3. Gemeenschappelijke regelingen
2023 | 2024 | 2025 | 2026 |
---|---|---|---|
-408.000 | -376.000 | -376.000 | -413.000 |
We namen de bijdragen aan de gemeenschappelijke regelingen op in de begroting. De stijging van de bijdrage komt door de afgesproken loon- en prijsindexatie die de gemeenschappelijke regelingen mogen doorvoeren. Dit is een loon- en prijsindexatie van 2,3%.
4. Subsidieplafond
2023 | 2024 | 2025 | 2026 |
---|---|---|---|
-139.000 | -135.000 | -135.000 | -135.000 |
We indexeren het subsidieprogramma met 3,09%. Dit is een loon- en prijsindexatie conform de financiële vooruitzichten van het Centraal Plan Bureau (CPB). En conform de afspraken die we maakten in de kadernota.
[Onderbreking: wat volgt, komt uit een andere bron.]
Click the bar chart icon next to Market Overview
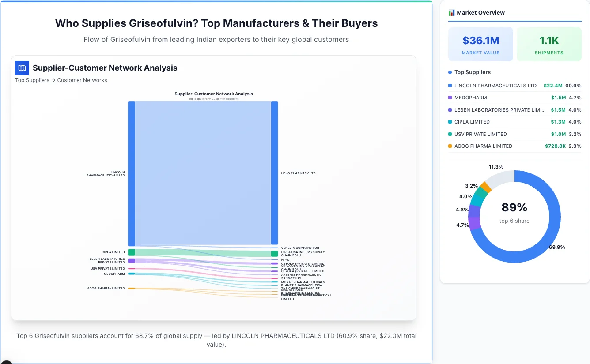590x364 pixels. coord(451,12)
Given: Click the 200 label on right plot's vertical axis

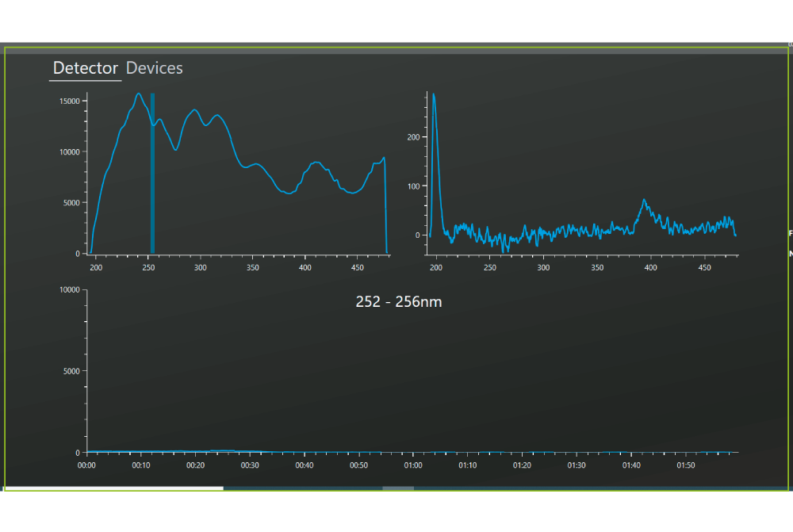Looking at the screenshot, I should pyautogui.click(x=412, y=137).
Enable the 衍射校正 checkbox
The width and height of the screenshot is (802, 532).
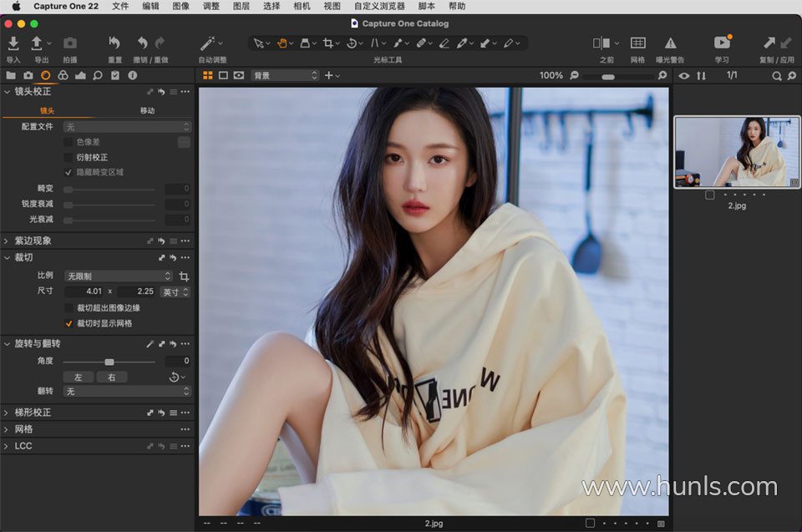pyautogui.click(x=69, y=157)
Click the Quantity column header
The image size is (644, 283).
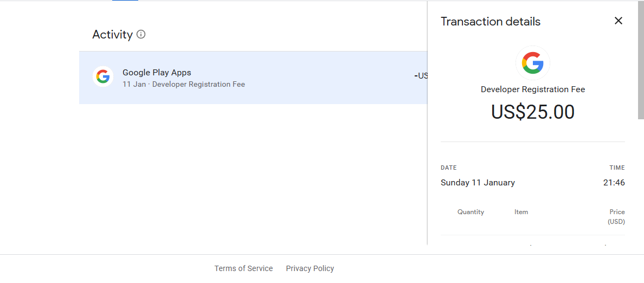(471, 212)
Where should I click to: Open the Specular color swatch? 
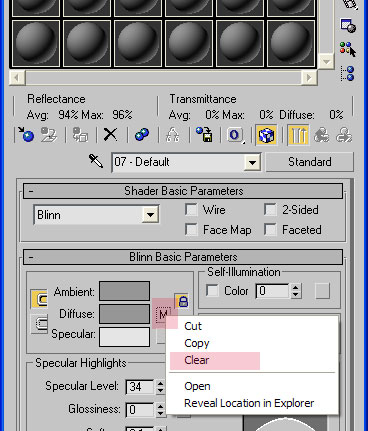(x=124, y=336)
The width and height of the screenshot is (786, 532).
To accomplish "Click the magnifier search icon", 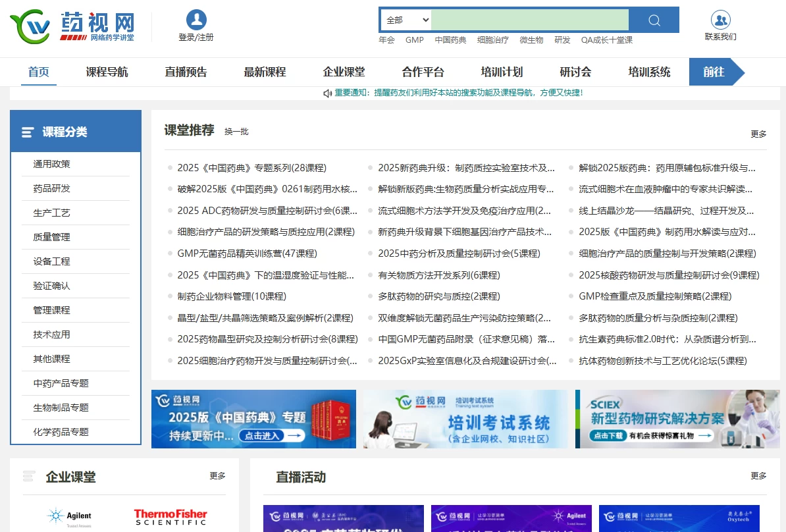I will pos(654,20).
5. Indexatie prijsgevoelige budgetten
2023 | 2024 | 2025 | 2026 |
---|---|---|---|
-1.177.000 | -1.169.000 | -1.167.000 | -1.167.000 |
We indexeren onze prijsgevoelige budgetten met 3,0%. Dit is conform de financiële vooruitzichten van het Centraal Plan Bureau (CPB). En conform de afspraken die we maakten in de kadernota.
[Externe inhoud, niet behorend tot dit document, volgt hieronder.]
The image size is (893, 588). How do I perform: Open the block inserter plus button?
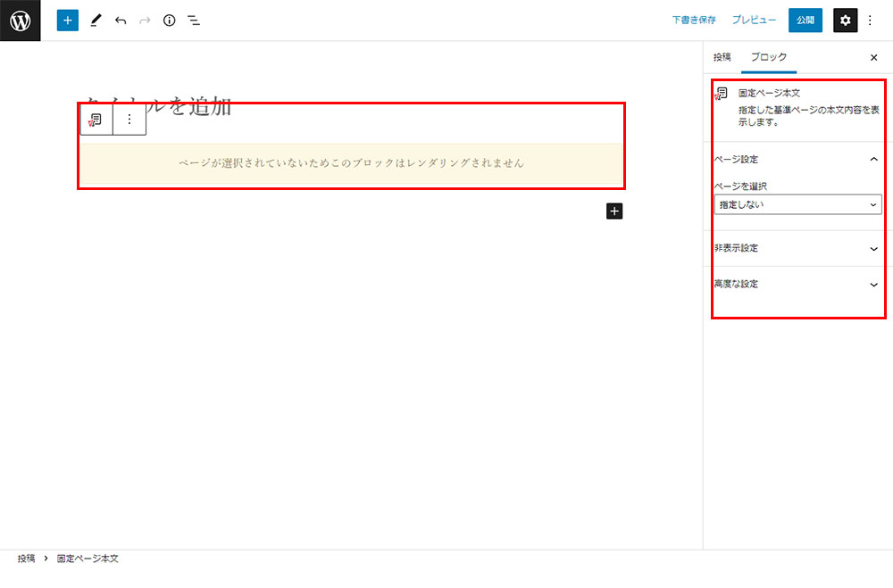coord(68,21)
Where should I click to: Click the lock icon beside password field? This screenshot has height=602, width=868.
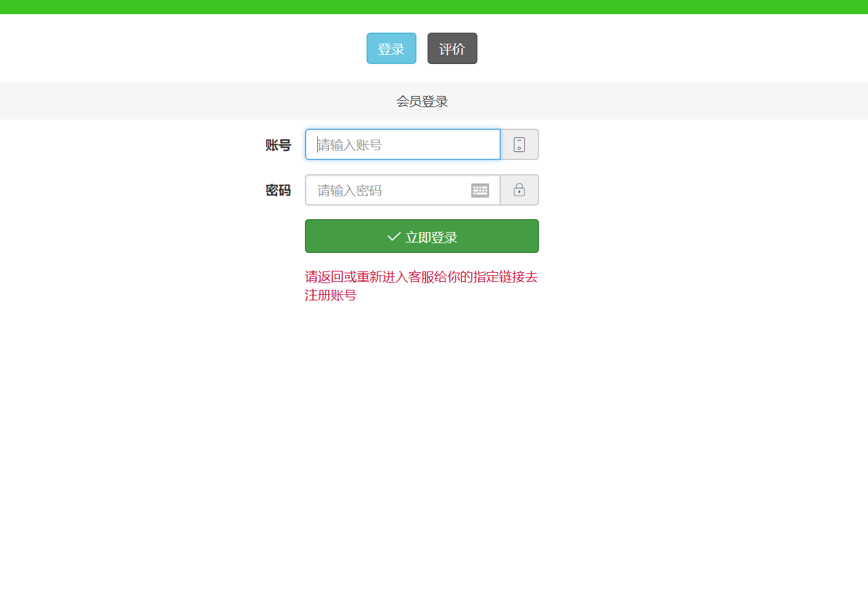[x=519, y=190]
6. Kostendekkende heffingen
2023 | 2024 | 2025 | 2026 |
---|---|---|---|
271.000 | 267.000 | 269.000 | 271.000 |
Bij de programmabegroting 2022 is besloten om de riool- en afvalstoffenheffing 100% kostendekkend te maken. Dat betekent dat we alle kosten die we maken voor riolering en afval toerekenen en in rekening brengen bij de gebruikers. Dit levert in de begroting een voordeel op.
7. Personeelskosten
2023 | 2024 | 2025 | 2026 |
---|---|---|---|
-546.000 | -466.000 | -457.000 | -435.000 |
De onderhandelingen voor een nieuwe CAO zijn bij het opstellen van deze begroting in de voorbereidende fase. Zodoende is er nog geen zicht op de financiële uitkomsten. Daarom houden we rekening met de vooruitzichten die het CPB ziet voor loonontwikkeling. Dit is conform de afspraken die we maakten in de kadernota.
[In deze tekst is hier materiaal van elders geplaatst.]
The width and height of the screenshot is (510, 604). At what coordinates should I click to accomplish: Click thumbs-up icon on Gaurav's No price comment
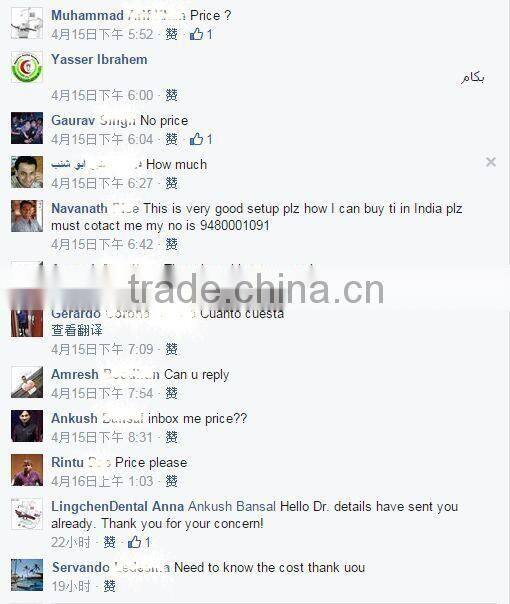pos(196,139)
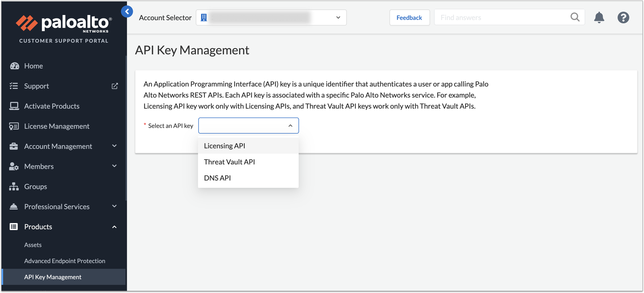This screenshot has width=644, height=293.
Task: Click the License Management icon
Action: pyautogui.click(x=14, y=126)
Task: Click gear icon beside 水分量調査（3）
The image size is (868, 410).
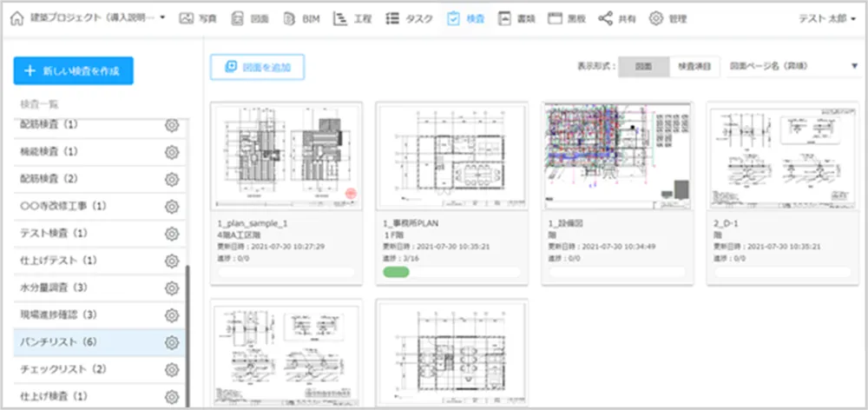Action: point(172,288)
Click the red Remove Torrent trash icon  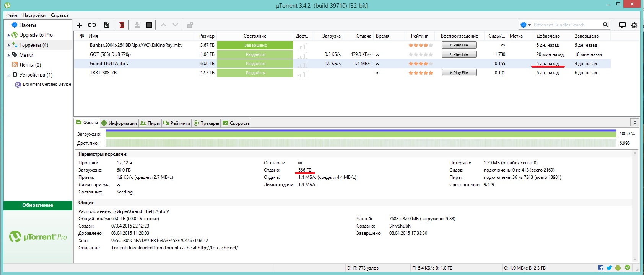[122, 25]

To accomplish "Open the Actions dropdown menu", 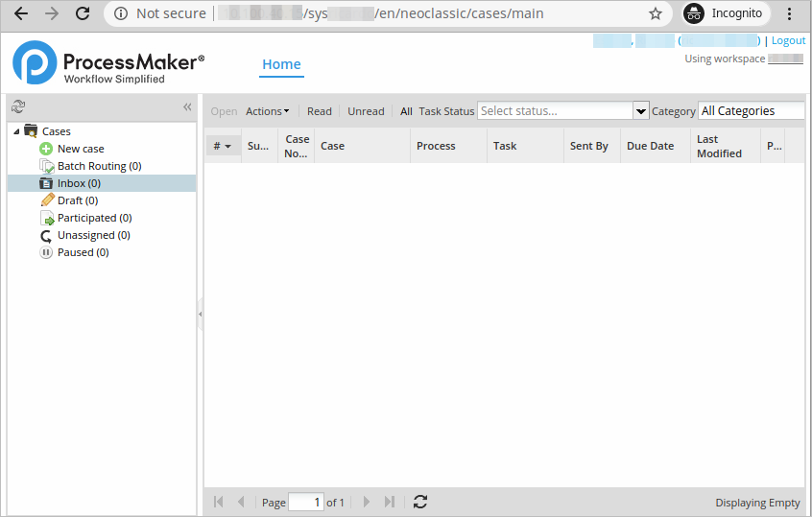I will 267,111.
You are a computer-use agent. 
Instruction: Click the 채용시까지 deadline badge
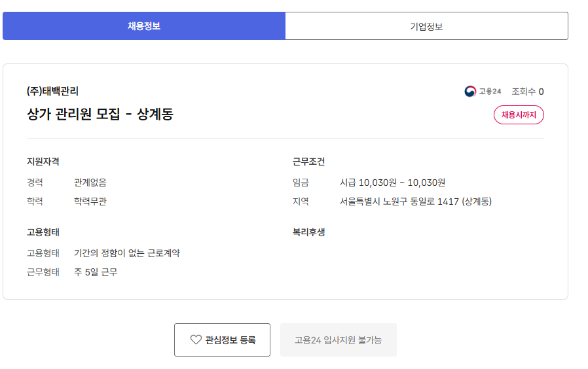pos(519,114)
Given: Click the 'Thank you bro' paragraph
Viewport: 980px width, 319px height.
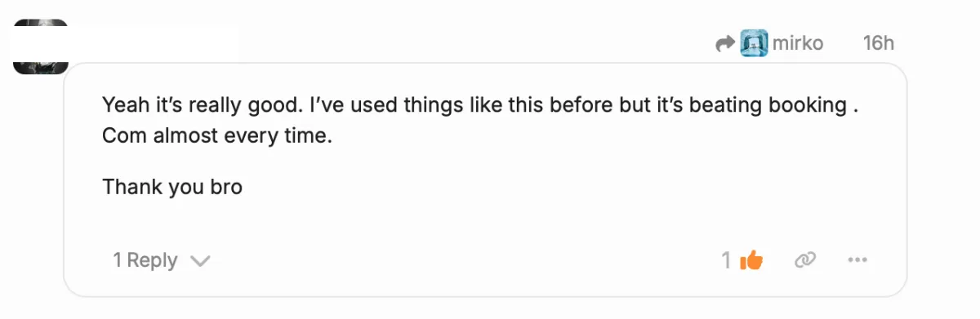Looking at the screenshot, I should click(172, 187).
8. Specifieke uitkering sport
2023 | 2024 | 2025 | 2026 |
---|---|---|---|
71.000 | - | - | - |
De regeling specifieke uitkering stimulering sport blijft in ieder geval tot en met 2023 in stand. Daarom nemen we in 2023 hiervoor een inkomst op in de begroting. Op basis van evaluaties besluit het ministerie of de regeling wordt verlengd na 2023.
9. Afschrijvingen
2023 | 2024 | 2025 | 2026 |
---|---|---|---|
305.000 | 113.000 | -14.000 | 1.000 |
We actualiseerden de afschrijvingslasten in de begroting. De voordelen in 2023 en 2024 komen voort uit een actualisatie van de verwachte oplevering van bestaande projecten. We namen voor deze projecten al afschrijvingslasten op in 2023 en 2024. Ons beleid is dat we starten met afschrijven vanaf het eerste volledige jaar na afronding. Doordat de projecten later worden afgerond is het niet nodig om de afschrijvingslasten in 2023 en 2024 op te nemen voor deze projecten.
10. Reserves
2023 | 2024 | 2025 | 2026 |
---|---|---|---|
-31.000 | -31.000 | -31.000 | -54.000 |
We actualiseerden de toevoegingen en onttrekkingen aan de reserves. Tot 2022 zetten we de reserve personeel in voor het dekken van specifieke personeelskosten. Deze personeelskosten hebben we vanaf 2023 niet meer. Het niet meer inzetten van deze reserve zorgt voor een lagere inkomst in de begroting.
11. Overige
2023 | 2024 | 2025 | 2026 |
---|---|---|---|
40.000 | 32.000 | 31.000 | 35.000 |
Dit betreffen kleine overige aanpassingen.